MLL-AF4 binds directly to a BCL-2 specific enhancer and modulates H3K27 acetylation.
Godfrey L., Kerry J., Thorne R., Repapi E., Davies JOJ., Tapia M., Ballabio E., Hughes JR., Geng H., Konopleva M., Milne TA.
Survival rates for children and adults carrying mutations in the Mixed Lineage Leukemia (MLL) gene continue to have a very poor prognosis. The most common MLL mutation in acute lymphoblastic leukemia is the t(4;11)(q21;q23) chromosome translocation that fuses MLL in-frame with the AF4 gene producing MLL-AF4 and AF4-MLL fusion proteins. Previously, we found that MLL-AF4 binds to the BCL-2 gene and directly activates it through DOT1L recruitment and increased H3K79me2/3 levels.
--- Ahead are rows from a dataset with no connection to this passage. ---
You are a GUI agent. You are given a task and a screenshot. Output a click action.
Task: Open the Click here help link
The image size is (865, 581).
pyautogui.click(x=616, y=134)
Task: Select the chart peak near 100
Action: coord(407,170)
In the study described here, we performed a detailed analysis of MLL-AF4 regulation of the entire BCL-2 family. By measuring nascent RNA production in MLL-AF4 knockdowns, we found that of all the BCL-2 family genes, MLL-AF4 directly controls the active transcription of both BCL-2 and MCL-1 and also represses BIM via binding of the polycomb group repressor 1 (PRC1) complex component CBX8. We further analyzed MLL-AF4 activation of the BCL-2 gene using Capture-C and identified a BCL-2-specific enhancer, consisting of two clusters of H3K27Ac at the 3' end of the gene. Loss of MLL-AF4 activity results in a reduction of H3K79me3 levels in the gene body and H3K27Ac levels at the 3' BCL-2 enhancer, revealing a novel regulatory link between these two histone marks and MLL-AF4-mediated activation of BCL-2.